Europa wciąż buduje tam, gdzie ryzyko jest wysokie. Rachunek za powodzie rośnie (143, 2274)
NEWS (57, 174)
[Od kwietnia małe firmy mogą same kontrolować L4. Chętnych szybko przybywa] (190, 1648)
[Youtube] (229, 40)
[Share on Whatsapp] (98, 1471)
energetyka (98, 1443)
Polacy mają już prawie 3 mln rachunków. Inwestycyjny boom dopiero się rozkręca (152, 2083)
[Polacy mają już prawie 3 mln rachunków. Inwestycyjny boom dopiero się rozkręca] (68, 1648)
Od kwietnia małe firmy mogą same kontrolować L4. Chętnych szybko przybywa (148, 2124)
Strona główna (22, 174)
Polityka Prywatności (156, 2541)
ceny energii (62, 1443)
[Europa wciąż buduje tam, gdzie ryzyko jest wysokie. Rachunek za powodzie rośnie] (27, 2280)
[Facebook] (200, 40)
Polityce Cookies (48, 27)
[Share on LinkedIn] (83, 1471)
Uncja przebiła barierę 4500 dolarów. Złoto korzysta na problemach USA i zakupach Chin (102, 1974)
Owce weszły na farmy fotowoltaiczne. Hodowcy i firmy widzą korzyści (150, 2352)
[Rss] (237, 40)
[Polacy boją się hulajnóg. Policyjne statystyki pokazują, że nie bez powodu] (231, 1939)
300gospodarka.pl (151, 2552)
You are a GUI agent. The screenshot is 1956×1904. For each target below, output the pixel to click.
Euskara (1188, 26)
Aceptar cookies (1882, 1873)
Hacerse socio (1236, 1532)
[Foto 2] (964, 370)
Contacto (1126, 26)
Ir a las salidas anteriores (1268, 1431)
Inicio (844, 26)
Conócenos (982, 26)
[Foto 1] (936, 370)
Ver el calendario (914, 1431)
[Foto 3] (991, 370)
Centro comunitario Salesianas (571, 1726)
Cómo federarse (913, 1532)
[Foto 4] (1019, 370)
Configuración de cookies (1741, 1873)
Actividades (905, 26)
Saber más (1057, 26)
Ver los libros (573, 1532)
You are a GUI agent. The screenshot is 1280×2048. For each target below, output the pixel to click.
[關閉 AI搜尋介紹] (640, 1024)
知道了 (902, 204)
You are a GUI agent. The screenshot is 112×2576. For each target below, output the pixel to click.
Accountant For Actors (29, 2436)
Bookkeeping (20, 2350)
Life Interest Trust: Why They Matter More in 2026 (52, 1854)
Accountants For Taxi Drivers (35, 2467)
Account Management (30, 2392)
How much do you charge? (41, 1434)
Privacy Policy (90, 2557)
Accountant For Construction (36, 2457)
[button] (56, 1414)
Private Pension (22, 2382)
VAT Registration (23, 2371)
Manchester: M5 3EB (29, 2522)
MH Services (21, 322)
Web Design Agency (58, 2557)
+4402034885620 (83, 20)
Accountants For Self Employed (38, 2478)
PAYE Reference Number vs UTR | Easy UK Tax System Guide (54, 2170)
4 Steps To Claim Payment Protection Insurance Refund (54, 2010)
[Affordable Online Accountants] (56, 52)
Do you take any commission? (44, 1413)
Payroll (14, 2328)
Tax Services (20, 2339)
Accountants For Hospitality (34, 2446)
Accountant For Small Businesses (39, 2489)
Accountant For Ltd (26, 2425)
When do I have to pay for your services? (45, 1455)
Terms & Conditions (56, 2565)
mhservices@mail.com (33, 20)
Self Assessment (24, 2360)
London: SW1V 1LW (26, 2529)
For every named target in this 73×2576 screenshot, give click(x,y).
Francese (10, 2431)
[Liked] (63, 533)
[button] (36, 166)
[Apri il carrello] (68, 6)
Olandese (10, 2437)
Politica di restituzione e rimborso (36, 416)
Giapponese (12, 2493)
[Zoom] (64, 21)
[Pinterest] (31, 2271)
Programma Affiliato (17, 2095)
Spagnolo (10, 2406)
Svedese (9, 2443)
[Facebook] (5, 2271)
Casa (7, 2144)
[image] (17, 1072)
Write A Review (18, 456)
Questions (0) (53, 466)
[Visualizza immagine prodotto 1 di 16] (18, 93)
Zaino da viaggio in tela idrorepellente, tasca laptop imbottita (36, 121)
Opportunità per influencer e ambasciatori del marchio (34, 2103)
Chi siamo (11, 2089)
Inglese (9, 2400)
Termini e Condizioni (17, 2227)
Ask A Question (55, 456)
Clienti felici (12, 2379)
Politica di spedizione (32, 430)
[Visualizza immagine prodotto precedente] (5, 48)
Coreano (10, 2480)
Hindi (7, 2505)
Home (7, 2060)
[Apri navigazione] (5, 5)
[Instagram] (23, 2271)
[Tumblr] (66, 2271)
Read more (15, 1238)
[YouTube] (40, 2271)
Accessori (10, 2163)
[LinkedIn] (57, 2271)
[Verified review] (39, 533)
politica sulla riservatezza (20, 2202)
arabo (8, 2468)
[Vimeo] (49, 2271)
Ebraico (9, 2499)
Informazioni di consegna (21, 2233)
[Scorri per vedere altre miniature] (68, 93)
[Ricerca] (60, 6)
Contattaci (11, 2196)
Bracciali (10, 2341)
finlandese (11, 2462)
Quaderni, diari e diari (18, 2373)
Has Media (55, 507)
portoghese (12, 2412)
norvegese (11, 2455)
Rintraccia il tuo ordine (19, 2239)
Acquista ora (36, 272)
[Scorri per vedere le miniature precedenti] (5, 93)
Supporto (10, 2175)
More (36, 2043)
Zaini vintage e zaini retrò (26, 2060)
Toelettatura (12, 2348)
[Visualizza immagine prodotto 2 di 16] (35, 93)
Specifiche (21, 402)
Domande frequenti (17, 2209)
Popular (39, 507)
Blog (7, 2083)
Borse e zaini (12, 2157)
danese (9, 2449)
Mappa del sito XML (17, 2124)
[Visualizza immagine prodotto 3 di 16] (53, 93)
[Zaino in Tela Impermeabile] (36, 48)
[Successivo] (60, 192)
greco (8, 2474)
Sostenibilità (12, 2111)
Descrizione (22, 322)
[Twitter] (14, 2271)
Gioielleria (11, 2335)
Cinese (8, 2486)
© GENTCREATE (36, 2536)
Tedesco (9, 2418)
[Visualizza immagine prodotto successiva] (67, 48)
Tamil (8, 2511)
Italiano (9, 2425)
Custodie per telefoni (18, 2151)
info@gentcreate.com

Prompt: The first line of the listing above through the line containing "energetyka (98, 1443)": print exactly that, both ends included.

Written reply:
Europa wciąż buduje tam, gdzie ryzyko jest wysokie. Rachunek za powodzie rośnie (143, 2274)
NEWS (57, 174)
[Od kwietnia małe firmy mogą same kontrolować L4. Chętnych szybko przybywa] (190, 1648)
[Youtube] (229, 40)
[Share on Whatsapp] (98, 1471)
energetyka (98, 1443)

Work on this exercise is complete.